--- START ---

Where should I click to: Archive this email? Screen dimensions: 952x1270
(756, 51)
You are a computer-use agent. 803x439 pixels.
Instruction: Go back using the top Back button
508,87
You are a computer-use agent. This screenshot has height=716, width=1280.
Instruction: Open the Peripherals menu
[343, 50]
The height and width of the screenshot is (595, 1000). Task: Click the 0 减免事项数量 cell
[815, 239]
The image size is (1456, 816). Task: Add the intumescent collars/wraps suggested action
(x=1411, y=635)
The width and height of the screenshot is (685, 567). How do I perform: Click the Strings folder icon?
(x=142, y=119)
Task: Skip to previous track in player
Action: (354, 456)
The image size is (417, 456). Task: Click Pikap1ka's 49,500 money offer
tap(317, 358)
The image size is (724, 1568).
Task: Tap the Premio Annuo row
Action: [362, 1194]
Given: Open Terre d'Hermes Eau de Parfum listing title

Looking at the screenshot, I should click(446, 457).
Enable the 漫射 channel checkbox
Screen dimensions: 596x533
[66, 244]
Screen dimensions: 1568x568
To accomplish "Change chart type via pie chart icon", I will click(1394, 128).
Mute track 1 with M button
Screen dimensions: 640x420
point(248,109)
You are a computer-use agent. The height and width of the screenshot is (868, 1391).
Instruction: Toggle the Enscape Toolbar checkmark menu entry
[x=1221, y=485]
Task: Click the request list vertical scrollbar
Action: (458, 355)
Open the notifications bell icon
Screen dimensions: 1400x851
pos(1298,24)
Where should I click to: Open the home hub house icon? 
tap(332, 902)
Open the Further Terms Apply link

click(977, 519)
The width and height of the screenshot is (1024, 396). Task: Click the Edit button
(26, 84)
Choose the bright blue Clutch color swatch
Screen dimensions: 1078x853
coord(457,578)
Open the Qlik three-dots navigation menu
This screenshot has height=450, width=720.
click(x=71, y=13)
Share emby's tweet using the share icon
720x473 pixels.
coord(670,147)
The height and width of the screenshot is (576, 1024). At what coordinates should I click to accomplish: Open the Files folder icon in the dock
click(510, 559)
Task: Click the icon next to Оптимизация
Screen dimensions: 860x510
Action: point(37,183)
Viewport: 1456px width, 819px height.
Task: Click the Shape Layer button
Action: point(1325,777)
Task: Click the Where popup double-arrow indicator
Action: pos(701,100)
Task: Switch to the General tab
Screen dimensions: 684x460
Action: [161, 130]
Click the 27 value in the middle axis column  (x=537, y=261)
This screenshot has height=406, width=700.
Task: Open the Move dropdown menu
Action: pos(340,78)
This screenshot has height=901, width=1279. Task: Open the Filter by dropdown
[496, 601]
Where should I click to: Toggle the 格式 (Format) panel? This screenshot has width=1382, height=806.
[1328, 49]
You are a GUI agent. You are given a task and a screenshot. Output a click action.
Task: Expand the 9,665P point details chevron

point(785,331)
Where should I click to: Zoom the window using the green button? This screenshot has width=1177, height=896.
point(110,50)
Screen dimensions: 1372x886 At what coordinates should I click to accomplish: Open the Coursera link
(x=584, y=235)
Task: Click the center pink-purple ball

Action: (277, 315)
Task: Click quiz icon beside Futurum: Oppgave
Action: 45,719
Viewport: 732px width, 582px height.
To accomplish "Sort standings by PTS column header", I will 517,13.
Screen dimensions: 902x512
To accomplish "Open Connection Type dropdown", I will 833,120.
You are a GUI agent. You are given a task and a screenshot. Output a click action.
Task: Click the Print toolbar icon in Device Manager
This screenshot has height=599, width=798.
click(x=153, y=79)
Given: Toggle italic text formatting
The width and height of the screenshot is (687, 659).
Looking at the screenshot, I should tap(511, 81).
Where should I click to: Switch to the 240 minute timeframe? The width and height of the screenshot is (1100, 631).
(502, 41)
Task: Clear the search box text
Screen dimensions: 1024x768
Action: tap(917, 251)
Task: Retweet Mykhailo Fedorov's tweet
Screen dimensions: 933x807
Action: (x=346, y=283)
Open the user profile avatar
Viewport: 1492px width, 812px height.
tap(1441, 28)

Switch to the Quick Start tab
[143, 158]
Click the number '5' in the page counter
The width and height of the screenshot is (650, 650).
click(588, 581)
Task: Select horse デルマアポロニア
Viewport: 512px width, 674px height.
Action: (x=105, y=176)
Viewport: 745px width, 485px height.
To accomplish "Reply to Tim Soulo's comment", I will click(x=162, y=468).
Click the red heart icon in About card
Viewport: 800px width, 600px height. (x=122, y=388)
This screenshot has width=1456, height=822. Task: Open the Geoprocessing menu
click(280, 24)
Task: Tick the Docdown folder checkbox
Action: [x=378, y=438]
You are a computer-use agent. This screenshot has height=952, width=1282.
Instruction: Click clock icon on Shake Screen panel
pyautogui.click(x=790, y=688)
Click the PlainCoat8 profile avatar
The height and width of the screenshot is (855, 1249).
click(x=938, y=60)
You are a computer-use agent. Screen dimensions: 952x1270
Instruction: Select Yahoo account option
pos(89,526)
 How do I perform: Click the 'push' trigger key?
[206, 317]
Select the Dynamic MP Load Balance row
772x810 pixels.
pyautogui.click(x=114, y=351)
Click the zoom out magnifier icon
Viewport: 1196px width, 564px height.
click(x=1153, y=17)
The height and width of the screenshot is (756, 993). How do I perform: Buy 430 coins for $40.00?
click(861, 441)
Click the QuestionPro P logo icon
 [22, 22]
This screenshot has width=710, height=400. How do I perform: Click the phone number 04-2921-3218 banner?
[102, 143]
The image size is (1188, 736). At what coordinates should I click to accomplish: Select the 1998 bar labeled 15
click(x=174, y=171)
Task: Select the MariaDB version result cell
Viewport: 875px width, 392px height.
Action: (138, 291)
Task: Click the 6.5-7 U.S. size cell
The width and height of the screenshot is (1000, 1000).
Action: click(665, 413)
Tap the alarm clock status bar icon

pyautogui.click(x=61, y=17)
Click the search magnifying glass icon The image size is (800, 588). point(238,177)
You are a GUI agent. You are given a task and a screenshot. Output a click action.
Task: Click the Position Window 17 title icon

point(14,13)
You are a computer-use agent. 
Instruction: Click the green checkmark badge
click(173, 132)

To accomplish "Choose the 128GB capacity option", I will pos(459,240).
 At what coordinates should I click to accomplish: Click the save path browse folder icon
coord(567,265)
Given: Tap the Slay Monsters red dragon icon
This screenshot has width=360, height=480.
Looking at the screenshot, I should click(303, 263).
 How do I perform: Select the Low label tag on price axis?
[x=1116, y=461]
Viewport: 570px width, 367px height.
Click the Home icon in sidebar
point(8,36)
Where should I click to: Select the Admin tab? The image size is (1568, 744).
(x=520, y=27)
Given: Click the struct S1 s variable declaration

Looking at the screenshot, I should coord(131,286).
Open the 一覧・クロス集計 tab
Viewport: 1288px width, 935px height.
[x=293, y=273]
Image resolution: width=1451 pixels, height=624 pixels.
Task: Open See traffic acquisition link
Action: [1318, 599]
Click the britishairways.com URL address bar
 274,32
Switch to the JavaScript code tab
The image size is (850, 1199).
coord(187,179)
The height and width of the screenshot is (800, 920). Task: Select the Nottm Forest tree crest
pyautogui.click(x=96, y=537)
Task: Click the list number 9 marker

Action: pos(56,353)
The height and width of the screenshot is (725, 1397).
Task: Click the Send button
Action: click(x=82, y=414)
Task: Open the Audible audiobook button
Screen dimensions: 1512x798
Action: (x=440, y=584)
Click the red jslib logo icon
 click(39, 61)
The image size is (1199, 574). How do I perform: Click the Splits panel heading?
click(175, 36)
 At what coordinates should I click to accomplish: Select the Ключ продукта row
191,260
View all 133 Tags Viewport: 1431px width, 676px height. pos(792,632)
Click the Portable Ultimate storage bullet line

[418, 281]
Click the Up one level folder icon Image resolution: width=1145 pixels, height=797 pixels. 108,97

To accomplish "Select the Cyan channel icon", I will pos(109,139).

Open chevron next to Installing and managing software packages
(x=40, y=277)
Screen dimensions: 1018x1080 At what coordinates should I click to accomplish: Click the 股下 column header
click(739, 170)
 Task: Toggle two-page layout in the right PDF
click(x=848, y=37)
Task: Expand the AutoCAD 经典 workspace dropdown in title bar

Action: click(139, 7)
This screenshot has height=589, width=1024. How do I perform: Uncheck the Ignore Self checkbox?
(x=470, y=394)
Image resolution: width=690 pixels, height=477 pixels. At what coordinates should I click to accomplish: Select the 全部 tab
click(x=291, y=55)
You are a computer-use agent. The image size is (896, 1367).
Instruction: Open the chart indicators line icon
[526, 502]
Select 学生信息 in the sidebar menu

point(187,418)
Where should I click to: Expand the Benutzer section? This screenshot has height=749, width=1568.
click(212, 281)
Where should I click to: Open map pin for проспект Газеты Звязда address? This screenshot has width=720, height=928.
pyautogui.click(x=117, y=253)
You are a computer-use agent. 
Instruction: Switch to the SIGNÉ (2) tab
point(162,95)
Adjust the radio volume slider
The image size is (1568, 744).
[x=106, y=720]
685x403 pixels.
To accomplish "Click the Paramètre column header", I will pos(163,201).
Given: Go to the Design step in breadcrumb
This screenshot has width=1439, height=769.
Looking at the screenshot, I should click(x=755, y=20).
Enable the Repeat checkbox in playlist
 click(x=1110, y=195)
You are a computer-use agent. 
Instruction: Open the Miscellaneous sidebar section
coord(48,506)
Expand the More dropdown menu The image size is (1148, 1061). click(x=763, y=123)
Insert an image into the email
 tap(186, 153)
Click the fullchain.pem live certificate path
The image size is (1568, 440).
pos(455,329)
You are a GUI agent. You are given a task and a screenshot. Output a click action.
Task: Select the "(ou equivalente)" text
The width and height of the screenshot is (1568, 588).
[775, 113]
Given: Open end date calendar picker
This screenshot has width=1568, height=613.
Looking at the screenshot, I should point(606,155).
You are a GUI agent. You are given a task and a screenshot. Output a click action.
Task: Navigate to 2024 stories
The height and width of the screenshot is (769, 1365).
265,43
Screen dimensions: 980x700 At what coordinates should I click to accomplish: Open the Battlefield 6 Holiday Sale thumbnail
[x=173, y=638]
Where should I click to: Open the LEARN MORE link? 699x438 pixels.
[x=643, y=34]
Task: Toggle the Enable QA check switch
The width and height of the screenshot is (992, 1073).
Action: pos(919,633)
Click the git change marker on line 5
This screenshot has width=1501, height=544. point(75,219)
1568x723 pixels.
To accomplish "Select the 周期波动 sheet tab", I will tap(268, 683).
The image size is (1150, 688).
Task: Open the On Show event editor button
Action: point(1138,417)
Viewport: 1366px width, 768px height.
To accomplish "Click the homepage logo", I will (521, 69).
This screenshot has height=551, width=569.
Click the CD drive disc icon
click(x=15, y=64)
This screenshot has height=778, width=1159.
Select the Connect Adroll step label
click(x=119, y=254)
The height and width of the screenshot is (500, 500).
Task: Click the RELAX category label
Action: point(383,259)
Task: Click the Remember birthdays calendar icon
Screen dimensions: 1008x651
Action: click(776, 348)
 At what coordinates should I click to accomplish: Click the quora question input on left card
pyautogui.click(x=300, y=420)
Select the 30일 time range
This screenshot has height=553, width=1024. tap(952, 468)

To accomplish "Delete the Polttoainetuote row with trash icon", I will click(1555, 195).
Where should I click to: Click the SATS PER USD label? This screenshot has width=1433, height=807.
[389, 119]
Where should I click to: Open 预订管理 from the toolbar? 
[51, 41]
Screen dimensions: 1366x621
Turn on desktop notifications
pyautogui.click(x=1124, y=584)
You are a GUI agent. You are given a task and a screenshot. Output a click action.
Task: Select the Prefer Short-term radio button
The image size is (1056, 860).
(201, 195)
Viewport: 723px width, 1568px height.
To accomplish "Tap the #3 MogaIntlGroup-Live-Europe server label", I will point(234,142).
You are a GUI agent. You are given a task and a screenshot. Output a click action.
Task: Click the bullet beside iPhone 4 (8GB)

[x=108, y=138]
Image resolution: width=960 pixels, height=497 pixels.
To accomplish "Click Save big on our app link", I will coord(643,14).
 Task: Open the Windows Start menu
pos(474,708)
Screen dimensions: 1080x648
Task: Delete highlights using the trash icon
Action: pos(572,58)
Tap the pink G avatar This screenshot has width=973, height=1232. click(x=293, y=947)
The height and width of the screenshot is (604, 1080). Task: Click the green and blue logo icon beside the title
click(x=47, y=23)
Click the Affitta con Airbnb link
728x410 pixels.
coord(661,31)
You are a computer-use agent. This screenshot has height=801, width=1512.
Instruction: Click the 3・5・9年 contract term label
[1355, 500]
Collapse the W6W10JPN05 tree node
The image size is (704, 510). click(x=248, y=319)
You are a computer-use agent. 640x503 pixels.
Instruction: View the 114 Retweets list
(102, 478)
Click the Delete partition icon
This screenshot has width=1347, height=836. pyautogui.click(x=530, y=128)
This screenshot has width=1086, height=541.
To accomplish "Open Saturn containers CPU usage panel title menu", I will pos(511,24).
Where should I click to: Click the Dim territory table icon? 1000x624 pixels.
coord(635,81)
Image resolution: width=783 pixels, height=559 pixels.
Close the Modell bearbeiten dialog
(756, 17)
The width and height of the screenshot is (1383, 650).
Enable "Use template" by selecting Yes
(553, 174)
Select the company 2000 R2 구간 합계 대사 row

--- END ---

Across the records above, return every line that contains the word "channel".

● **Answer for this exercise**
Enable the 漫射 channel checkbox
To accomplish "Select the Cyan channel icon", I will pos(109,139).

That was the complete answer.